While the concept of Fantasy Sport may sound an awful lot like make-believe for adults, the potential USD 2bn merger of two daily fantasy sport companies is certainly no child’s play.
Last year, the net worth of the gaming industry surpassed that of the music industry, attracting big sponsors like Red Bull and Coca-Cola. The Californian company, Riot Games (owner of a game called League of Legends), turned over USD 1bn last year.
Electronic sports or eSports, is a form of sports where the primary aspects of the sport are facilitated by electronic systems mediated by human-computer interfaces and broadcast live across the world. In 2013, approximately 71.5 million people watched eSports competitions through online streaming media – that number has more than tripled to over 226 million in 2015. There are now approximately 67 million people playing online each month, and physical tournaments attract spectators from around the world, 40% of which do not even play the game.
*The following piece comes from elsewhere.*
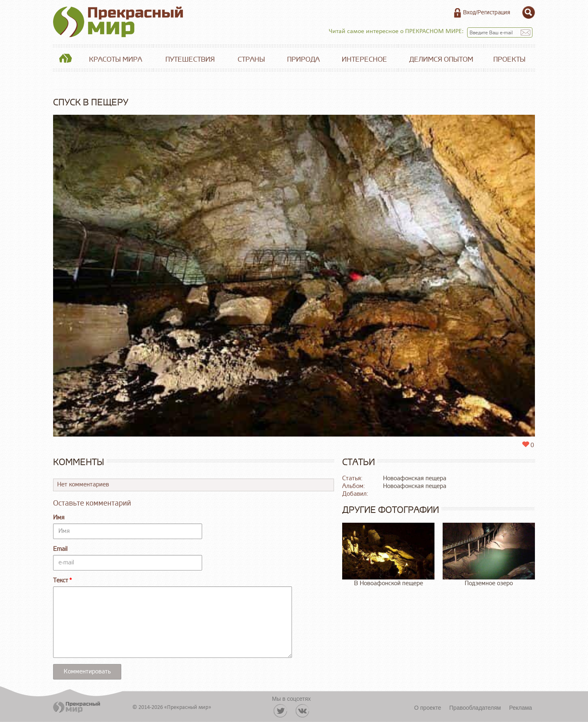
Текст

The prize money also reflects the global force that eSports has become – the DotA 2 International 2015 had a prize pool of USD 18.4m with the winners taking home USD 6.6m. By contrast, the Cricket World Cup had a total prize pool of USD 10m.
Hockey-stick growth has also been seen in other parts of the eSports community in the form of daily fantasy. While traditional fantasy league play is centred around drafting a team only once, prior to the start of the season, daily fantasy offers daily drafts with the added benefits of immediate cash prizes that are available the same day. The industry is less than five years old, yet market leaders FanDuel and DraftKings are expecting to pay out over a billion dollars each in prizes to fantasy-obsessed players this year. The CEO of Eilers Research, Todd Eilers, states that daily game will generate “USD 2.6bn in entry fees this year and grow 41% annually, reaching USD 14.4bn in 2020”.
During the last round of public equity offerings, both DraftKings and FanDuel were valued at upwards of USD 1bn. Together, the rival companies control about 95% of the daily fantasy sports marketplace in North America and have struck functionally similar endorsement deals with professional sports leagues and other key stakeholders in professional sports.
Bernstein research estimated that 59% of total US TV advertising revenue growth in the third quarter of last year was from spending on daily fantasy football ads. Currently, DraftKings and FanDuel battle each other for market share and for advertising expenditure. This potential merger has attracted significant antitrust scrutiny from regulators from within the US as there is concern that their consolidation will reduce that competition – accordingly there are significant doubts that the merger will be approved.
The potential for eSports is overwhelming and will continue to grow considerably across the next decade. Teams are being set up and acquired all around the world, there are large requirements for funds and the upside is perceived to be astronomical.
This segment is a hot space and is attracting significant investor interest. This segment is an example of technology creating brand new markets – by integrating media, sports, gaming and gambling both DraftKings and FanDuel have created a powerful force that has attracted strong investment backing and is generating real revenue. Long live the unicorn!